**Exercise material:**
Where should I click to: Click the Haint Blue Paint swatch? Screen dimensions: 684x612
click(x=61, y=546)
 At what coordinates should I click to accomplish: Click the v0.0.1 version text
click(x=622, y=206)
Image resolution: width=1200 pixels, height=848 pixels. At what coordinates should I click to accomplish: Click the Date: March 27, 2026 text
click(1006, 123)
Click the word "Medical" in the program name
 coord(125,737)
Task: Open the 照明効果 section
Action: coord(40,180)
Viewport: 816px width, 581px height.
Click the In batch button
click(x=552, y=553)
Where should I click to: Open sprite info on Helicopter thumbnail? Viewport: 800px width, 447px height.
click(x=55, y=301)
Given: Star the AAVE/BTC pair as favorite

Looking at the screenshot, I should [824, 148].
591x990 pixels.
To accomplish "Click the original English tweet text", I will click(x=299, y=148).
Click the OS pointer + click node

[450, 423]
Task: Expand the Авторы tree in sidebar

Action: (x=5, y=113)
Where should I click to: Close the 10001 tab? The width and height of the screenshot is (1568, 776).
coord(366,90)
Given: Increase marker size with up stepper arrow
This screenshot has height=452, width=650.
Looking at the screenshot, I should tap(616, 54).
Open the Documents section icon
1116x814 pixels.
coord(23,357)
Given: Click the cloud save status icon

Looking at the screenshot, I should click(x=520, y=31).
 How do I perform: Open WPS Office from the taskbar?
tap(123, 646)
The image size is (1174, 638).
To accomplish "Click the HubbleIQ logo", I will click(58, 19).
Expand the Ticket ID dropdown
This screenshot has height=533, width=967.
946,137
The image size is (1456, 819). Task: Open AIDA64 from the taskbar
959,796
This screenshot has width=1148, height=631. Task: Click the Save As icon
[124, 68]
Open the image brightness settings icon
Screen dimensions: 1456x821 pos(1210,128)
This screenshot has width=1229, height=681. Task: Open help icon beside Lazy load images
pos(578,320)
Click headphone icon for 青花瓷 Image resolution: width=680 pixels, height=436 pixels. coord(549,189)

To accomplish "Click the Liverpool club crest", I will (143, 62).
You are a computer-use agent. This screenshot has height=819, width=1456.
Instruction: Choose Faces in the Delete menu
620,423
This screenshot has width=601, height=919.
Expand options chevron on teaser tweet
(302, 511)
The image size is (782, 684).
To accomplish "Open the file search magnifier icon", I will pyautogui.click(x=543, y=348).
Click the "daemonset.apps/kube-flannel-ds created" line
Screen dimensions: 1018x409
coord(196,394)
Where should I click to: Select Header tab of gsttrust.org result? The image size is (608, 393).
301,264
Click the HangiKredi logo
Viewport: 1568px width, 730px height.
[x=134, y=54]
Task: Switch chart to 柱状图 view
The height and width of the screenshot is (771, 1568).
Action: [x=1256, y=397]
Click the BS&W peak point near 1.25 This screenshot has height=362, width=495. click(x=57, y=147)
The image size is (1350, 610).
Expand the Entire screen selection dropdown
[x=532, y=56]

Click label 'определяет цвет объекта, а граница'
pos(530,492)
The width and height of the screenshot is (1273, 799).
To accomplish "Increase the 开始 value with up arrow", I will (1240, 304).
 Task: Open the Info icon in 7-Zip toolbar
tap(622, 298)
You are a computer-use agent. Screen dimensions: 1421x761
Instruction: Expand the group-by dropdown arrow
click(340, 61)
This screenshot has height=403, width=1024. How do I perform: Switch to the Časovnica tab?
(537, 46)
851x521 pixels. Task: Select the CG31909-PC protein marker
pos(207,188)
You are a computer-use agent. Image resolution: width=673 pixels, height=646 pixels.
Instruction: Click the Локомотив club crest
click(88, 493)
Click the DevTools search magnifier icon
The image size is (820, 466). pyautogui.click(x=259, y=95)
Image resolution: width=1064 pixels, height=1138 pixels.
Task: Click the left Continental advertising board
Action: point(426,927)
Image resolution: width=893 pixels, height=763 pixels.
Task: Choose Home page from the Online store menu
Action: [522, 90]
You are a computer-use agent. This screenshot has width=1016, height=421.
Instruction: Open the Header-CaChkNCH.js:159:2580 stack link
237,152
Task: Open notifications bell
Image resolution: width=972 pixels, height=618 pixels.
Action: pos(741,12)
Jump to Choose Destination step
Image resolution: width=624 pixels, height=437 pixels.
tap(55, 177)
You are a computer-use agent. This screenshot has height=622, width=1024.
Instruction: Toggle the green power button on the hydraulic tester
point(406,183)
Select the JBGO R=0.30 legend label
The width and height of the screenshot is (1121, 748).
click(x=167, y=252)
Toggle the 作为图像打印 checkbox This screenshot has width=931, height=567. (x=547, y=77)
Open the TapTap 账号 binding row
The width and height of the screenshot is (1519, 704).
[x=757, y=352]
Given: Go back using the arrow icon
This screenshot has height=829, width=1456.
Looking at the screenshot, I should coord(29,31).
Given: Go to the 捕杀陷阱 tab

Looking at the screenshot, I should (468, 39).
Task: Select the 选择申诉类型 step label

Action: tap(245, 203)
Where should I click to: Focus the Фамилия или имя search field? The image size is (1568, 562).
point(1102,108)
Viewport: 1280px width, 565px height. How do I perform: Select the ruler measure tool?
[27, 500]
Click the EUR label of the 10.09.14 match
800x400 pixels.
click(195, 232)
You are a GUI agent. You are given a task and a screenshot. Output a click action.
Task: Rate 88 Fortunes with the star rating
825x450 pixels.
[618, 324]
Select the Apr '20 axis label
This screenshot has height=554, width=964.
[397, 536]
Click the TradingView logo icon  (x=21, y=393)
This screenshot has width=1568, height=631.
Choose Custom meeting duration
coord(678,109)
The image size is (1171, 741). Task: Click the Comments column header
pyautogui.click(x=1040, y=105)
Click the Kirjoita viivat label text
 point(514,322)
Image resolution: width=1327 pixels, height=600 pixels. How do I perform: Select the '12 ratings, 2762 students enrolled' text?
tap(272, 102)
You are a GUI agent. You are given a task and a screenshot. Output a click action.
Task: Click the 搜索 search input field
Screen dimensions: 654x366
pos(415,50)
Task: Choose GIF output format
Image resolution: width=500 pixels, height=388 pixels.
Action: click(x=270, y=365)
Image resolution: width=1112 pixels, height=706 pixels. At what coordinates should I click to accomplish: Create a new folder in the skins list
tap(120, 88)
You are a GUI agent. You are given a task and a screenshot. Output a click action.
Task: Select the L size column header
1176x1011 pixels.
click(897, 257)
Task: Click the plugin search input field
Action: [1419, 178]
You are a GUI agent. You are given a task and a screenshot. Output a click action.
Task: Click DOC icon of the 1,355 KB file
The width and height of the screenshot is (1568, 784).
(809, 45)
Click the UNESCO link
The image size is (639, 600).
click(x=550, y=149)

**What the exercise asks:**
Out of the records above, pull the lines that include the word "with".

**Answer box:**
Given: Increase marker size with up stepper arrow
To accomplish "Increase the 开始 value with up arrow", I will (1240, 304).
Task: Rate 88 Fortunes with the star rating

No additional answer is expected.